• Supplied material

####

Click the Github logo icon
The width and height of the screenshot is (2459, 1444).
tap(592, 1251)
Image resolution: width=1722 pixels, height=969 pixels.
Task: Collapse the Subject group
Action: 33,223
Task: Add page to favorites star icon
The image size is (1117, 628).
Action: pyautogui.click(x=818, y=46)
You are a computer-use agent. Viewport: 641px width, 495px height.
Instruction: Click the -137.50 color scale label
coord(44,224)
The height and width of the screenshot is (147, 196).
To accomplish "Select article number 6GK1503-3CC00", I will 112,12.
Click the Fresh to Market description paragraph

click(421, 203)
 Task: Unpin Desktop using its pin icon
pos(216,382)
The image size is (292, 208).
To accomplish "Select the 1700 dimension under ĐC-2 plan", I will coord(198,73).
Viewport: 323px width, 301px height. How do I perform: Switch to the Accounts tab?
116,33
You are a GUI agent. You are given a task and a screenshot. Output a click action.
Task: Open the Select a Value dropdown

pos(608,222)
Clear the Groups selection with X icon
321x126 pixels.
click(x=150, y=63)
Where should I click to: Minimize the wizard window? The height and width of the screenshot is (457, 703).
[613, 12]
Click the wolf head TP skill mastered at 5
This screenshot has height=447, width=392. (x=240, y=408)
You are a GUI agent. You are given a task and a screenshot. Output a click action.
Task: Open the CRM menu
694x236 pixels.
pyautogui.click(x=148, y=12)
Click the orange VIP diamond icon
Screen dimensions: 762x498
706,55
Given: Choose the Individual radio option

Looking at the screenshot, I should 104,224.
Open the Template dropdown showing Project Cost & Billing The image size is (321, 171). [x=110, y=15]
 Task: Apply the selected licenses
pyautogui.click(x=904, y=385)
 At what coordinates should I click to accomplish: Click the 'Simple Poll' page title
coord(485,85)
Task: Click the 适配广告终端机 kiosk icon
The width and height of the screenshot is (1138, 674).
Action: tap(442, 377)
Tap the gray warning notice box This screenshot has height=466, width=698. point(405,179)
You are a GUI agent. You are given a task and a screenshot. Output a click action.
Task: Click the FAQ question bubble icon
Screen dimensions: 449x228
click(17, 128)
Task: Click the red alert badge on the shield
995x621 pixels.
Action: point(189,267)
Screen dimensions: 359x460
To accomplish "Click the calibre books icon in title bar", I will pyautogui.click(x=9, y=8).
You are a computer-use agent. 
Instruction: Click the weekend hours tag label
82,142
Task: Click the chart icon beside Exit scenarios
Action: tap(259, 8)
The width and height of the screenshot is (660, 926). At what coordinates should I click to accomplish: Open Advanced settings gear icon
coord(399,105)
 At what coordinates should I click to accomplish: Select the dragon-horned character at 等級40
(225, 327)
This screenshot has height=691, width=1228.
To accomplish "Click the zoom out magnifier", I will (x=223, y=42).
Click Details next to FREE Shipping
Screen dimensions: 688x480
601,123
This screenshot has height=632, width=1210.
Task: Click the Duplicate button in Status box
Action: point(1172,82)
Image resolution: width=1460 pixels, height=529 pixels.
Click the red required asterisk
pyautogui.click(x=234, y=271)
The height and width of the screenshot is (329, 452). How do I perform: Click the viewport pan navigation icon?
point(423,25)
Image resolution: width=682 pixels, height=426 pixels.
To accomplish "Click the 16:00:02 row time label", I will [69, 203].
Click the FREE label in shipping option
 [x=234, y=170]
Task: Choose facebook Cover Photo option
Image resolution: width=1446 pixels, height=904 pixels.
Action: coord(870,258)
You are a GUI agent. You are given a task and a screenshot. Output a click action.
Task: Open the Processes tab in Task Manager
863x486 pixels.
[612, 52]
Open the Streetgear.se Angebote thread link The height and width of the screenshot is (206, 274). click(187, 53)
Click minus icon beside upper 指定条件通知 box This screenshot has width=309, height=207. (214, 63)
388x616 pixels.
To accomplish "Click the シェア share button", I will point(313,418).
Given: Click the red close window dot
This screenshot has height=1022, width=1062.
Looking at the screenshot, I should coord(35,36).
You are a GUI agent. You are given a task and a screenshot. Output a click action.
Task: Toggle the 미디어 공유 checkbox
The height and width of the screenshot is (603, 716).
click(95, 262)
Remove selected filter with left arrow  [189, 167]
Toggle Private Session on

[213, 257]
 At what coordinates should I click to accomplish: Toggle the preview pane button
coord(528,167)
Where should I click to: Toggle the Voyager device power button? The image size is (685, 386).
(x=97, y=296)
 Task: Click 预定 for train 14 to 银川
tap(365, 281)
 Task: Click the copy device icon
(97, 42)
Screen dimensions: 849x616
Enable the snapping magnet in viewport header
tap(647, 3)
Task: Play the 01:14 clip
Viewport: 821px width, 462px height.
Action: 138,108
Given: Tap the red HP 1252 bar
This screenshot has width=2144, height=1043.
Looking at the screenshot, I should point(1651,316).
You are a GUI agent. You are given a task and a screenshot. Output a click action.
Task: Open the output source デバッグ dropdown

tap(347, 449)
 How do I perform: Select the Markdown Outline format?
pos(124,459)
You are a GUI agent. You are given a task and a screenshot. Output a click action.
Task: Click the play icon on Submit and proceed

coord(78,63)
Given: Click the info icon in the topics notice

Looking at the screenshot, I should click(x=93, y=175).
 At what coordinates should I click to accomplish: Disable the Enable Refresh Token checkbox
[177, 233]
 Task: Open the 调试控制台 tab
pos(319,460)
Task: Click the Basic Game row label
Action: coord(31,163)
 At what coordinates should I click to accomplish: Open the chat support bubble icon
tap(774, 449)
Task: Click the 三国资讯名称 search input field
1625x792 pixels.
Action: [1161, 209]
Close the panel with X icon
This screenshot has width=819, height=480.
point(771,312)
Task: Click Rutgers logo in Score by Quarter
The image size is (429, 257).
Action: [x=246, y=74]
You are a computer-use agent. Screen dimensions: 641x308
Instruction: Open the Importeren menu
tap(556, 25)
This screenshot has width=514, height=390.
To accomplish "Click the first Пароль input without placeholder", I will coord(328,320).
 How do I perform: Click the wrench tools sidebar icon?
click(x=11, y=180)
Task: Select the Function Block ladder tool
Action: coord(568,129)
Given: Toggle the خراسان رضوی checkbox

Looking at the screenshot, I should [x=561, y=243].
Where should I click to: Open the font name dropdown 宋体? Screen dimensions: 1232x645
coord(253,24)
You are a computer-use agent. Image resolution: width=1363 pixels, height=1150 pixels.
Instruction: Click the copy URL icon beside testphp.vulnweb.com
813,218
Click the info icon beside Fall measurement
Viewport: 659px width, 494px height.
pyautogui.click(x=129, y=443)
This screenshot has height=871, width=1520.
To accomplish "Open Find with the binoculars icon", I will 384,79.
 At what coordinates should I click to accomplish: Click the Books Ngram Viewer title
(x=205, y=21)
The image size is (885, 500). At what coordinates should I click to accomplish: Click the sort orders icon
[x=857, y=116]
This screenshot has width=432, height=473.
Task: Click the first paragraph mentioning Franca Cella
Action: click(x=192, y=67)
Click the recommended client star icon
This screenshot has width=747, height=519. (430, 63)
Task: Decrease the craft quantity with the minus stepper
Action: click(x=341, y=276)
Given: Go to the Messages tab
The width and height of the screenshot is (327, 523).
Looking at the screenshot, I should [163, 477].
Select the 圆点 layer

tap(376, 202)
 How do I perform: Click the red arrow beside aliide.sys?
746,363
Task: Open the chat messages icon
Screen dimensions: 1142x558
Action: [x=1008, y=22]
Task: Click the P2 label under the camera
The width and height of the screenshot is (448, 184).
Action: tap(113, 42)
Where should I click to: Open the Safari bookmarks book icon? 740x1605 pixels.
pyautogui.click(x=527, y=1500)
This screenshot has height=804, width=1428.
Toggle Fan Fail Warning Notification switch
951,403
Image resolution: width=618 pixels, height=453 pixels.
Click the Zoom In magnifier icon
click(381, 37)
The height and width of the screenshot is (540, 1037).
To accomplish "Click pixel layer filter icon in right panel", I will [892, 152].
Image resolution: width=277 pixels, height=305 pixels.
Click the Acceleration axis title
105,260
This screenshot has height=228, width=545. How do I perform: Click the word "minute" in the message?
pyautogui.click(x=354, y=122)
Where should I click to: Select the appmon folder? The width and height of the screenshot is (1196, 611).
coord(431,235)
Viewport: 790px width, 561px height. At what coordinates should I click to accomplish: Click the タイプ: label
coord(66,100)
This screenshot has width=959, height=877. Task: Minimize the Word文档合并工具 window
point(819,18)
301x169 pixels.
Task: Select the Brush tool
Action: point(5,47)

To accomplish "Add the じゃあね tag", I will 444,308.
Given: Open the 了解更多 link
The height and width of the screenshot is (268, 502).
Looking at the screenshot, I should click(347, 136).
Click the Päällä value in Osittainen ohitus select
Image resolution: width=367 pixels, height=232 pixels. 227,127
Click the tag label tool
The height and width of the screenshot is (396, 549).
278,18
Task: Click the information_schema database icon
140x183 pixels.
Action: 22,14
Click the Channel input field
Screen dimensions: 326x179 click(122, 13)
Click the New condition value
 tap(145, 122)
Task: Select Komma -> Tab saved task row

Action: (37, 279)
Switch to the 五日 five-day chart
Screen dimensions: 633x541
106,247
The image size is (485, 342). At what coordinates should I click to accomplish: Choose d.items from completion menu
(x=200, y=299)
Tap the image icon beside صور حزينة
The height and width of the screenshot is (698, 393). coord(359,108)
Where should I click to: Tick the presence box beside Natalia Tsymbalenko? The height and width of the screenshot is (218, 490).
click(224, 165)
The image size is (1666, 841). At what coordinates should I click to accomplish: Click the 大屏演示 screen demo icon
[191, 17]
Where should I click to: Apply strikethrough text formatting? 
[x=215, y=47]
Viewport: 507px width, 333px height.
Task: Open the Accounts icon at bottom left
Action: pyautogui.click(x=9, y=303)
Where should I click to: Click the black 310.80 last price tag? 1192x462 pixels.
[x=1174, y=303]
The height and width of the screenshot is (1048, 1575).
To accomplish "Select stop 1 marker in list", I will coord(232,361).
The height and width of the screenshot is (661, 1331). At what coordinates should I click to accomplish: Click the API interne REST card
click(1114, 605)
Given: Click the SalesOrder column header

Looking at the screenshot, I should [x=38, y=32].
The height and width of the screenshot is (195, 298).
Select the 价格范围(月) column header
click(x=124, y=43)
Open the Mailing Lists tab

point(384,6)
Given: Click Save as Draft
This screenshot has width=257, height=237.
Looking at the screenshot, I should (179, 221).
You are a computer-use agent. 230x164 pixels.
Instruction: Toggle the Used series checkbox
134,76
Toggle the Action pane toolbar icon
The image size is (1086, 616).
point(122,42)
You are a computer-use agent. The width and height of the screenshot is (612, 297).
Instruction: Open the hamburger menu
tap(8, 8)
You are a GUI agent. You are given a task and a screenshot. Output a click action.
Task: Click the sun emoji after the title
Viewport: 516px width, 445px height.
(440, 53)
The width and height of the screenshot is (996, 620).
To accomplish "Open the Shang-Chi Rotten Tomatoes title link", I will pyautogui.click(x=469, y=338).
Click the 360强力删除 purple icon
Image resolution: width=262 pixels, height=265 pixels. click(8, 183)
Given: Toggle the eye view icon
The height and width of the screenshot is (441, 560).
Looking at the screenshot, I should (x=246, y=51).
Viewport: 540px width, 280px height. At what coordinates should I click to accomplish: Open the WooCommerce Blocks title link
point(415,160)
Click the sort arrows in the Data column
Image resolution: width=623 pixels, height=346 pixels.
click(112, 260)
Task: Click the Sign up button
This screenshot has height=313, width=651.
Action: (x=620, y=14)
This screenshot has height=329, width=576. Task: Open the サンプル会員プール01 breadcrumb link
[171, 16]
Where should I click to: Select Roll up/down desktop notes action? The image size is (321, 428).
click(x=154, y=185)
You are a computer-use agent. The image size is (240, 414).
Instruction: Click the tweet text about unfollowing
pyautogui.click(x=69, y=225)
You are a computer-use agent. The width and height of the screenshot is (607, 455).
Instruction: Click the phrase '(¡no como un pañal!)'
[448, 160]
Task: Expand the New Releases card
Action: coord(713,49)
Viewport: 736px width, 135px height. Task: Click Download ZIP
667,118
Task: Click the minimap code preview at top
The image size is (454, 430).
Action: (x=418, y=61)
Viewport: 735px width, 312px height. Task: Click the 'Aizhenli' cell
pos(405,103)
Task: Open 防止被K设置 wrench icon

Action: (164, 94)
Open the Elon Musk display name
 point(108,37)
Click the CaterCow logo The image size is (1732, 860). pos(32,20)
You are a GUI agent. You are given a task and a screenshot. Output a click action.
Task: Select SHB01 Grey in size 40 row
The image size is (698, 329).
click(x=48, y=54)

####

• Problem statement
Reproduce the lines verbatim, starting at the line that contains "Given: Toggle the eye view icon" and ending at the line that contains "Action: (x=418, y=61)", with both of those lines included.

• Written solution
Given: Toggle the eye view icon
The height and width of the screenshot is (441, 560).
Looking at the screenshot, I should (x=246, y=51).
Viewport: 540px width, 280px height. At what coordinates should I click to accomplish: Open the WooCommerce Blocks title link
point(415,160)
Click the sort arrows in the Data column
Image resolution: width=623 pixels, height=346 pixels.
click(112, 260)
Task: Click the Sign up button
This screenshot has height=313, width=651.
Action: (x=620, y=14)
This screenshot has height=329, width=576. Task: Open the サンプル会員プール01 breadcrumb link
[171, 16]
Where should I click to: Select Roll up/down desktop notes action? The image size is (321, 428).
click(x=154, y=185)
You are a computer-use agent. The image size is (240, 414).
Instruction: Click the tweet text about unfollowing
pyautogui.click(x=69, y=225)
You are a computer-use agent. The width and height of the screenshot is (607, 455).
Instruction: Click the phrase '(¡no como un pañal!)'
[448, 160]
Task: Expand the New Releases card
Action: coord(713,49)
Viewport: 736px width, 135px height. Task: Click Download ZIP
667,118
Task: Click the minimap code preview at top
The image size is (454, 430).
Action: (x=418, y=61)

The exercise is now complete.